Data =>
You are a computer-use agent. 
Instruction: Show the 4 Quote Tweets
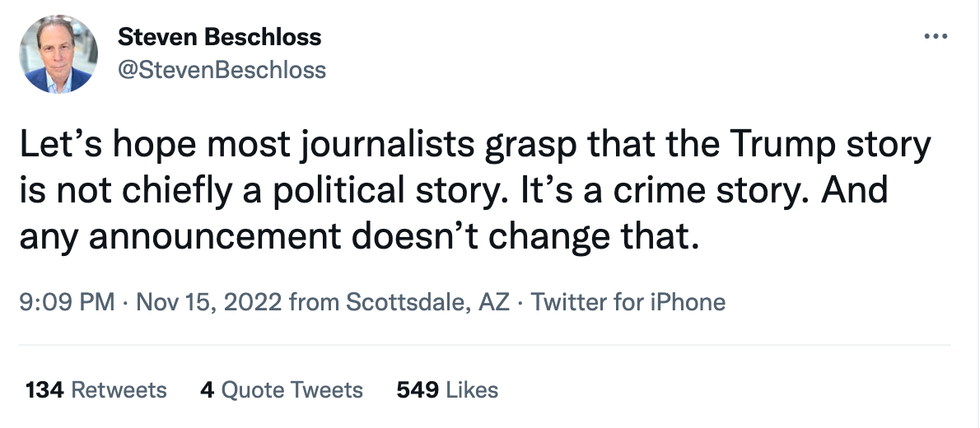[281, 389]
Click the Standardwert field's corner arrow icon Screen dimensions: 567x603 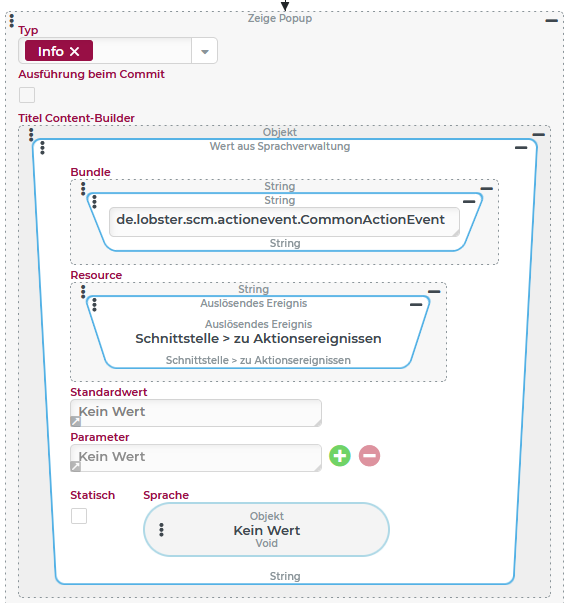pos(75,421)
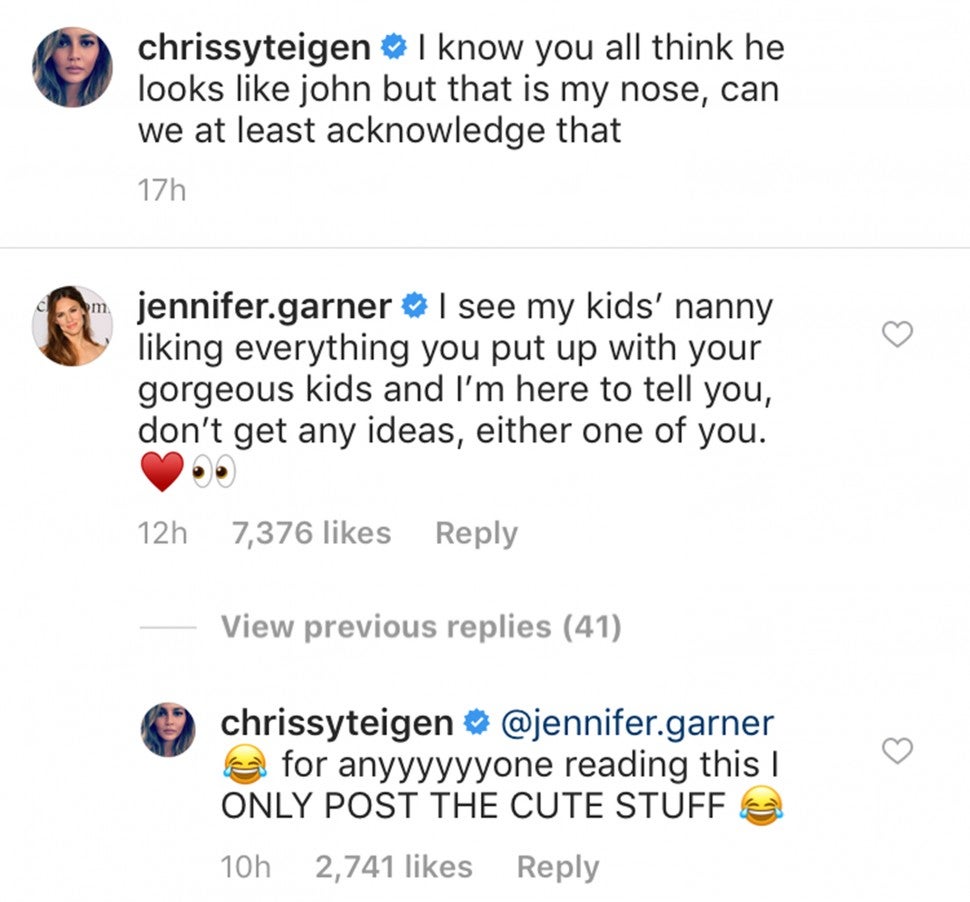This screenshot has height=902, width=970.
Task: Tap the heart on chrissyteigen's reply comment
Action: (x=899, y=751)
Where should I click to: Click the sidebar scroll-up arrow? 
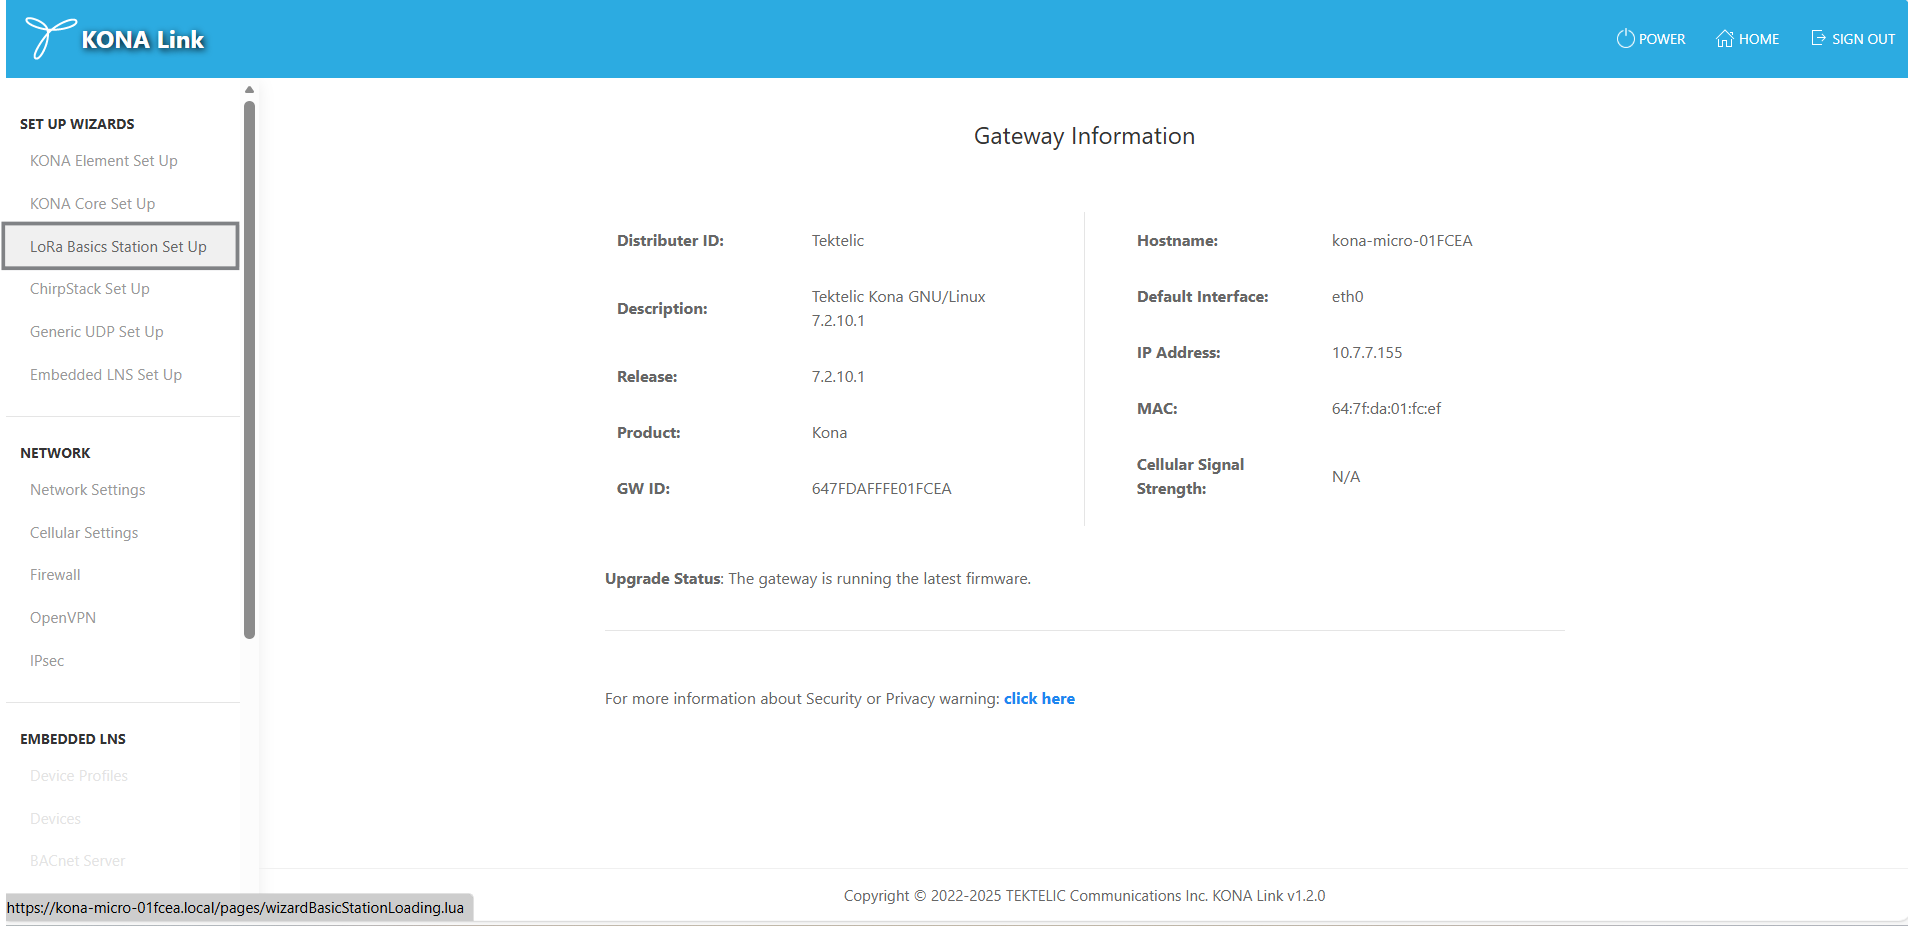point(249,90)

Work to complete => Once the line with "Where should I" is found, write out that line and every later line of the listing above exactly, through the last one, and skip any pictures.

Written solution =>
Where should I click to: Click the sidebar scroll-up arrow? 
point(249,90)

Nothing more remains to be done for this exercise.